Rien de tout cela n'était parlé, ni ouï. Mais ce murmure intérieur remplit l'âme, bien mieux que les paroles, ce rideau de feuillage qui masque la pensée. Pierre se laissait bercer par ce bourdonnement. Tel le chant d'une guêpe dorée, qui flotte dans le clair obscur de l'être. Ses jours s'engourdissaient dans sa langueur nouvelle. Le cœur solitaire et nu rêvait la chaleur du nid.
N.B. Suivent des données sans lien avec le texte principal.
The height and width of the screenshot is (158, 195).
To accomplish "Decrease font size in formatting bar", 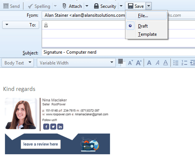I will coord(131,63).
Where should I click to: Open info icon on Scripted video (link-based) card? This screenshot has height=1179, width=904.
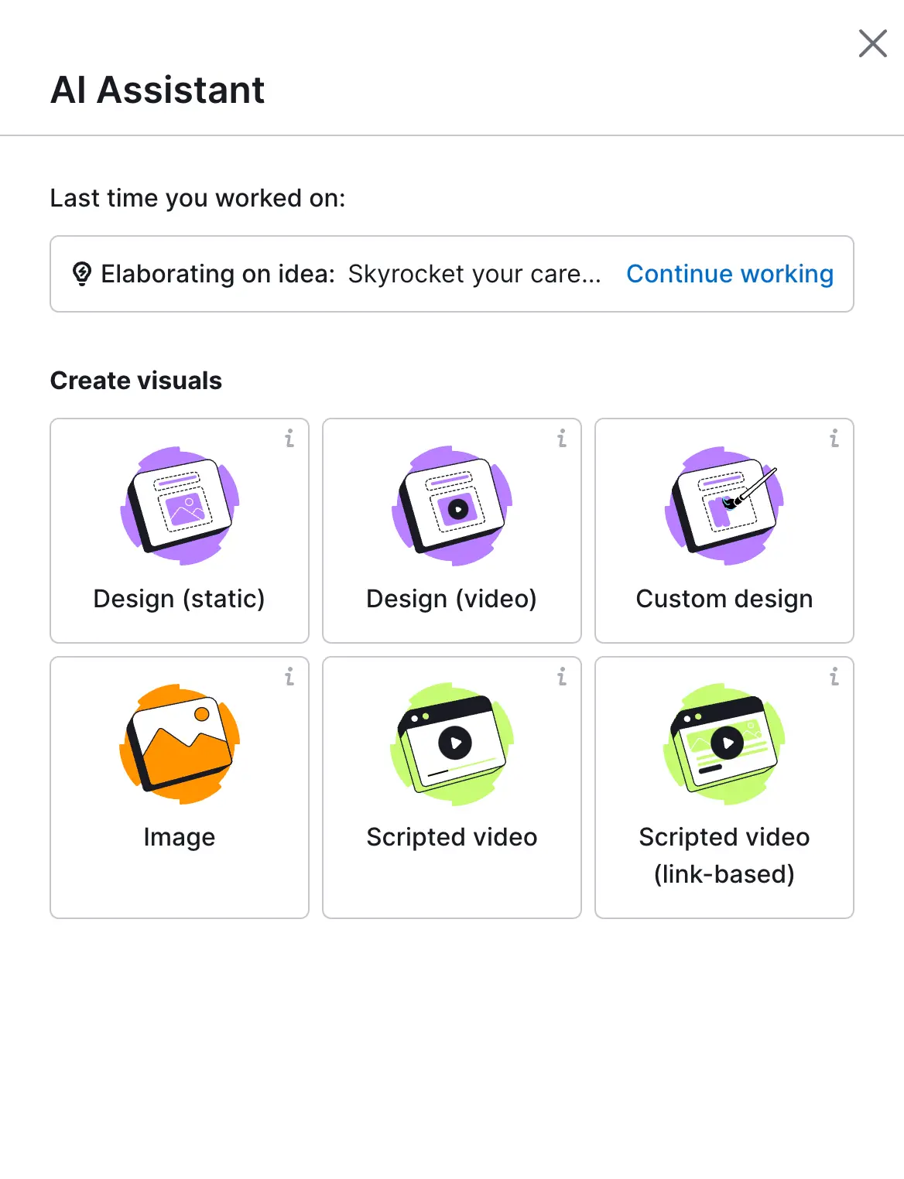tap(834, 677)
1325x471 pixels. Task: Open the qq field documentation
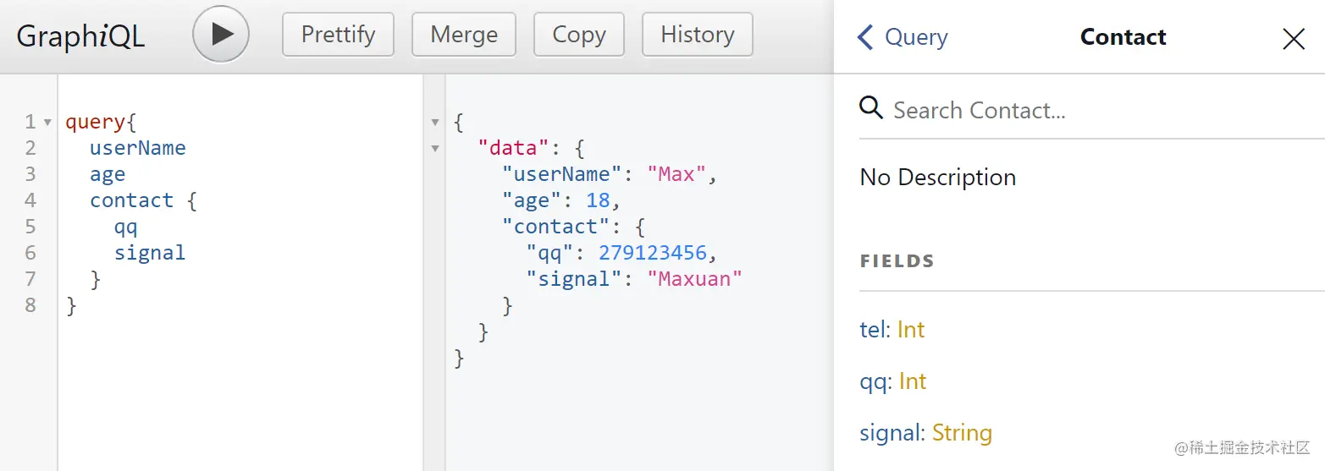pos(872,381)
En ces premières semaines de février, Paris comptait ses ruines du dernier raid et léchait ses blessures. La presse, enfermée au chenil, aboyait aux représailles. Et, selon la parole de «l'Homme qui enchaînait», le pouvoir faisait la guerre aux Français. La saison des procès de trahison s'ouvrait. Le spectacle d'un misérable qui défendait sa tête, âprement réclamée par l'accusateur public, amusait le Tout-Paris, dont l'appétit de théâtre n'était pas rassasié par quatre années de guerre et dix millions de morts croulant dans la coulisse.

Mais l'adolescent restait uniquement absorbé par l'hôte mystérieux qui était venu le visiter. Étrange intensité de ces visions d'amour, imprimées au fond de la pensée, et cependant dénuées de contour! Pierre eût été incapable de dire la forme des traits, ou la couleur des yeux, ou le dessin des lèvres. Il n'en pouvait retrouver que l'émotion en lui. Toutes ses tentatives pour préciser l'image n'aboutissaient qu'à la déformer. Il ne réussit pas mieux, lorsqu'il se mit à sa recherche dans les rues de Paris. À tout instant, il croyait la voir. C'était un sourire, une jeune nuque blanche, une lueur en des yeux. Et le sang lui battait au cœur. Il n'existait aucune, aucune ressemblance entre ces images fuyantes et l'image réelle qu'il cherchait et qu'il croyait aimer. Ne l'aimait-il donc pas? Justement, il l'aimait; et c'est pourquoi il la voyait partout, et sous toutes les formes. Car elle est tout sourire, toute lumière, toute vie. Et le dessin exact serait une limite.—Mais on veut cette limite, pour étreindre l'amour et pour le posséder.